__WORK INSTRUCTIONS__: Would you reproduce exactly the lines below from the one holding "403x346 pixels." through the one holding "You are a computer-use agent. 595x245 pixels.", inclusive, and no others?

"""

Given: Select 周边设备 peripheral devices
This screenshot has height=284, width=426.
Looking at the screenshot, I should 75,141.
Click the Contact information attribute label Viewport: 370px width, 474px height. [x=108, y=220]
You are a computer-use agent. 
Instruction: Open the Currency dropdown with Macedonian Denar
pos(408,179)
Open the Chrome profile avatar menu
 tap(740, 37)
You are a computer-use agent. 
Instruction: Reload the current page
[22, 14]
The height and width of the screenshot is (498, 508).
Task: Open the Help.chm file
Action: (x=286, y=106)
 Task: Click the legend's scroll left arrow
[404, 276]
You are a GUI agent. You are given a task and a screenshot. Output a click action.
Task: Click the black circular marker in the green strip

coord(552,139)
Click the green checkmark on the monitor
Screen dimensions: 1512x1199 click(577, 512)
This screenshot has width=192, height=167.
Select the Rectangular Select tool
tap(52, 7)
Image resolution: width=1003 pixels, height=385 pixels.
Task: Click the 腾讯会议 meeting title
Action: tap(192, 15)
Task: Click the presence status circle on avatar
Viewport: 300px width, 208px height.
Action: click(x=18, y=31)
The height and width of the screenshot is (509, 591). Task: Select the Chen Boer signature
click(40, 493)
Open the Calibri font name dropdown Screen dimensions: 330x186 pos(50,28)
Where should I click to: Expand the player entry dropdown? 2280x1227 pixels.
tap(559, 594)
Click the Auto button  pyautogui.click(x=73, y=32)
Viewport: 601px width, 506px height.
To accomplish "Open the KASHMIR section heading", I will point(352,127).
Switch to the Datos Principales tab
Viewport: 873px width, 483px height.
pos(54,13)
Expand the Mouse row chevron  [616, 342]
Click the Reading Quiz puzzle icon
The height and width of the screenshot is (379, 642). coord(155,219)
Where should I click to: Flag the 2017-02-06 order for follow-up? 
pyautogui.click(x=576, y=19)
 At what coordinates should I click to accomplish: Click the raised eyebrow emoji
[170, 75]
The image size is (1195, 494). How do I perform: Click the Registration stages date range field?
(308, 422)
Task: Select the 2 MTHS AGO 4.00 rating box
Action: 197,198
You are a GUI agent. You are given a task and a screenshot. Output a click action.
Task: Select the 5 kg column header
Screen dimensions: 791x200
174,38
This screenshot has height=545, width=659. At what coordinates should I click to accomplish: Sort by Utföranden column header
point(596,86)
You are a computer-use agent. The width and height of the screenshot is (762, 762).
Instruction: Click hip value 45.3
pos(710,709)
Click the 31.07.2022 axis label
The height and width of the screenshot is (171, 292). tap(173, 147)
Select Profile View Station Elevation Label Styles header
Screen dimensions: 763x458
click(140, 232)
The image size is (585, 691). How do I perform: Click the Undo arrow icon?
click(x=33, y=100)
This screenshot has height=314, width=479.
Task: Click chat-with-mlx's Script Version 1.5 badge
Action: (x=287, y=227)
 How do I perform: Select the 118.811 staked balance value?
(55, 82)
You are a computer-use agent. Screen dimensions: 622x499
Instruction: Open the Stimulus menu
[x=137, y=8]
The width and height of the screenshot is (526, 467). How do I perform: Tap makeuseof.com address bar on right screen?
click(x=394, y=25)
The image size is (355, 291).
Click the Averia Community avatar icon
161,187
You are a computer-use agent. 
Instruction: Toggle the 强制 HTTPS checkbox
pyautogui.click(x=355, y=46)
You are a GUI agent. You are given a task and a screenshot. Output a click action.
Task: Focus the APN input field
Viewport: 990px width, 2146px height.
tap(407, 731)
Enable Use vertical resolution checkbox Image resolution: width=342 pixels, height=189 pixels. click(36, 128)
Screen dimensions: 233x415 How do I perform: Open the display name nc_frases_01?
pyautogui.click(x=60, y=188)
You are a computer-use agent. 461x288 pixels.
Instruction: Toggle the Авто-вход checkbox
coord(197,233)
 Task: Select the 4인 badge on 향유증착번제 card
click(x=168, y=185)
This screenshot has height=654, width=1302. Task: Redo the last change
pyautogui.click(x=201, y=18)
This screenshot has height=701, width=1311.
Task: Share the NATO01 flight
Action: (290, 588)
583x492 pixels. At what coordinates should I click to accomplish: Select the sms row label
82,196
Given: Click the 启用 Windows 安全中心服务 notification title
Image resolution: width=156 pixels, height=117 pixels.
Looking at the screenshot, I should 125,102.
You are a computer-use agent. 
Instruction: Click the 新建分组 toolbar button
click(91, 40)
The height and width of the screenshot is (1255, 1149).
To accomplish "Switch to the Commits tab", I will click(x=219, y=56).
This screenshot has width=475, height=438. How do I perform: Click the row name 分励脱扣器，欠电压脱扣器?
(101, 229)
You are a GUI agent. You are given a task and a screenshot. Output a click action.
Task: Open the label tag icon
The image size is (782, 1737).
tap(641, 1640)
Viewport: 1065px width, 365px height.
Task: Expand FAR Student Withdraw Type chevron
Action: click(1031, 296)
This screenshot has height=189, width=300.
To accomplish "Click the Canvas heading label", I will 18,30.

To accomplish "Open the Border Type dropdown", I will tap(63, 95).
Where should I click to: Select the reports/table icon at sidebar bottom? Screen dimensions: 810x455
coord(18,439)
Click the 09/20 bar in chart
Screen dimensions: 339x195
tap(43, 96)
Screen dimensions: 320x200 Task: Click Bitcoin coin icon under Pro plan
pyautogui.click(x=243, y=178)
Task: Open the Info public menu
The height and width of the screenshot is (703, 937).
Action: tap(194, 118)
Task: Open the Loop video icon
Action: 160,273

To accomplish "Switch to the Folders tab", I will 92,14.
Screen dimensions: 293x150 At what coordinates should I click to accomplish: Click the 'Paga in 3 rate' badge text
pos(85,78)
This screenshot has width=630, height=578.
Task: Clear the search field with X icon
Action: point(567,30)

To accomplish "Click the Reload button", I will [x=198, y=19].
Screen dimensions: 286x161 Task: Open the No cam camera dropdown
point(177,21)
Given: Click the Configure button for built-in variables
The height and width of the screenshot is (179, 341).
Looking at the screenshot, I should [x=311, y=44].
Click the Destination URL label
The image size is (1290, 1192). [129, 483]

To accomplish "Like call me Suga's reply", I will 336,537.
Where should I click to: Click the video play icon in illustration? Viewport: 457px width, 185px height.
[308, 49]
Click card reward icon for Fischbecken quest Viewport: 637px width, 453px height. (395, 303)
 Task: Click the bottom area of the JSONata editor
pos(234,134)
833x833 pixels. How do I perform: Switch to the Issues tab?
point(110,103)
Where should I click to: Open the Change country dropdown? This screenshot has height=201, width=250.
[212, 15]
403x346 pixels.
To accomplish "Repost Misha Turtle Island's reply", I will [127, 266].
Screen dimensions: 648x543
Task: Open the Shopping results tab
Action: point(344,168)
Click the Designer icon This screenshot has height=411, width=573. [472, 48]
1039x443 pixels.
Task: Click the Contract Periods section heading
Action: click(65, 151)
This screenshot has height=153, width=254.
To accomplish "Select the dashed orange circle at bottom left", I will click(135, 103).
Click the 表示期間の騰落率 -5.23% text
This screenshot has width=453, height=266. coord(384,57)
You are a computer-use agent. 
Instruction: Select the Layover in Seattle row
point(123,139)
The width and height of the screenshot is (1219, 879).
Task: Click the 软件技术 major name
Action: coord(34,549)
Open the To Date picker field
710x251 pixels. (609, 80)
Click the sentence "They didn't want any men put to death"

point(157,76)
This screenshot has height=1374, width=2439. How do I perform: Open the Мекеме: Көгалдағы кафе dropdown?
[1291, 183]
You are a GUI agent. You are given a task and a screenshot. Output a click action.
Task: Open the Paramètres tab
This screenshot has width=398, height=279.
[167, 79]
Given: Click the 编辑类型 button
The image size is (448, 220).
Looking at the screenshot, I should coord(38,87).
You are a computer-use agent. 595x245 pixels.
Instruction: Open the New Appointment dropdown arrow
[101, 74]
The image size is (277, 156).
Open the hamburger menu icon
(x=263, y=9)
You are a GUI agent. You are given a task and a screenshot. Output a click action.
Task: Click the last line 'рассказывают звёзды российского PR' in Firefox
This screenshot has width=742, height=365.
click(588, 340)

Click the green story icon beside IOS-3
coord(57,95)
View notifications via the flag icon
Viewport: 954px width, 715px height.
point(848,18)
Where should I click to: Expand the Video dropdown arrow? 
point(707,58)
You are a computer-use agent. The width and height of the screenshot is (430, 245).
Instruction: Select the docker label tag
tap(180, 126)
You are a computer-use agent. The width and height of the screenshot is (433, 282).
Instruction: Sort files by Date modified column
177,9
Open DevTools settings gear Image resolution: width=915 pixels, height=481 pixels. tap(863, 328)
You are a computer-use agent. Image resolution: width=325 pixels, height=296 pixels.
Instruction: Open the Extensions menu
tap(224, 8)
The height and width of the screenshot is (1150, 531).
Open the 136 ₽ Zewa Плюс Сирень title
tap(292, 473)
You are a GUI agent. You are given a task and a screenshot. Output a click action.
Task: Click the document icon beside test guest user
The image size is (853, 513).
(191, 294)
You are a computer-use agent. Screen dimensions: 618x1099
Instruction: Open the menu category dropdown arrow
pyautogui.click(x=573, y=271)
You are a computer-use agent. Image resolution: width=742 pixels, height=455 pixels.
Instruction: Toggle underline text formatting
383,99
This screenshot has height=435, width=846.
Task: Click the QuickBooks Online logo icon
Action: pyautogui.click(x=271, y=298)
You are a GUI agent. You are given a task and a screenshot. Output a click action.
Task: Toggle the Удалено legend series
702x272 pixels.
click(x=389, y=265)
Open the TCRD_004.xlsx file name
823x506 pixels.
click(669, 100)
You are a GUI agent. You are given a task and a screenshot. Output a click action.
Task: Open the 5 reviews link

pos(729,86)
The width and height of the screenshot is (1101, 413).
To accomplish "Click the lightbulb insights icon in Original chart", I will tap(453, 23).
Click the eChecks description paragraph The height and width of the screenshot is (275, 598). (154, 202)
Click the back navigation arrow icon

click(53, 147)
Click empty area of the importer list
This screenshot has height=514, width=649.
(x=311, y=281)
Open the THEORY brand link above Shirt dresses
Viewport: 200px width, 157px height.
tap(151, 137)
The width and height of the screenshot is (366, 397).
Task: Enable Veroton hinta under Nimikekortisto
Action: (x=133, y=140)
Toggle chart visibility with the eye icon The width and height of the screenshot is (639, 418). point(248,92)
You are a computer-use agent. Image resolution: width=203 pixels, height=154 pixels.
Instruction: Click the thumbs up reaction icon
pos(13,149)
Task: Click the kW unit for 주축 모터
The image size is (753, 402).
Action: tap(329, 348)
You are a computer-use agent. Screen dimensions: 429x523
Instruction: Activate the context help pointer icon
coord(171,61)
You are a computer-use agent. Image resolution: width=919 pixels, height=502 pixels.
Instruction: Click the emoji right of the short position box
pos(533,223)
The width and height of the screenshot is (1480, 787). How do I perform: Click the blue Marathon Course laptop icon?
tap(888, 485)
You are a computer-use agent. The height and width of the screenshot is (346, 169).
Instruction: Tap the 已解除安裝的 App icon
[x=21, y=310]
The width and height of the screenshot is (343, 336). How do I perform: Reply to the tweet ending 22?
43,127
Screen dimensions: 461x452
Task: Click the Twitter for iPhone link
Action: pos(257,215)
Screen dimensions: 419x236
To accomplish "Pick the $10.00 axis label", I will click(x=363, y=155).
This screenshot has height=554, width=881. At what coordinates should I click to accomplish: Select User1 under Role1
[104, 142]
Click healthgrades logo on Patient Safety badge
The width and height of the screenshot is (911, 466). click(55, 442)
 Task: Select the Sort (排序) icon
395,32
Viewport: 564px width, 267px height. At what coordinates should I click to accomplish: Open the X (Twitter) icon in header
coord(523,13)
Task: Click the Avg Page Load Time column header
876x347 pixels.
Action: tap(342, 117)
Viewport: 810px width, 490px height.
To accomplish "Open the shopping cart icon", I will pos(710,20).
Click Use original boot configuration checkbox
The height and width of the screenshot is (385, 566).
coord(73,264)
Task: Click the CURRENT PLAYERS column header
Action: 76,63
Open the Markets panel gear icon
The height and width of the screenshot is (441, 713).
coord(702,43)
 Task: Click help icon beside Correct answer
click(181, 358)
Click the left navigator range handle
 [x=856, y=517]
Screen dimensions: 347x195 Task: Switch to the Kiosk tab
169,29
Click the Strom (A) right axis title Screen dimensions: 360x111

"""

__SOLVED EXERCISE__:
403x346 pixels.
To accomplish "Repost Misha Turtle Island's reply", I will [127, 266].
Screen dimensions: 648x543
Task: Open the Shopping results tab
Action: point(344,168)
Click the Designer icon This screenshot has height=411, width=573. [472, 48]
1039x443 pixels.
Task: Click the Contract Periods section heading
Action: click(65, 151)
This screenshot has height=153, width=254.
To accomplish "Select the dashed orange circle at bottom left", I will click(135, 103).
Click the 表示期間の騰落率 -5.23% text
This screenshot has width=453, height=266. coord(384,57)
You are a computer-use agent. 
Instruction: Select the Layover in Seattle row
point(123,139)
The width and height of the screenshot is (1219, 879).
Task: Click the 软件技术 major name
Action: coord(34,549)
Open the To Date picker field
710x251 pixels. (609, 80)
Click the sentence "They didn't want any men put to death"

point(157,76)
This screenshot has height=1374, width=2439. How do I perform: Open the Мекеме: Көгалдағы кафе dropdown?
[1291, 183]
You are a GUI agent. You are given a task and a screenshot. Output a click action.
Task: Open the Paramètres tab
This screenshot has width=398, height=279.
[167, 79]
Given: Click the 编辑类型 button
The image size is (448, 220).
Looking at the screenshot, I should coord(38,87).
You are a computer-use agent. 595x245 pixels.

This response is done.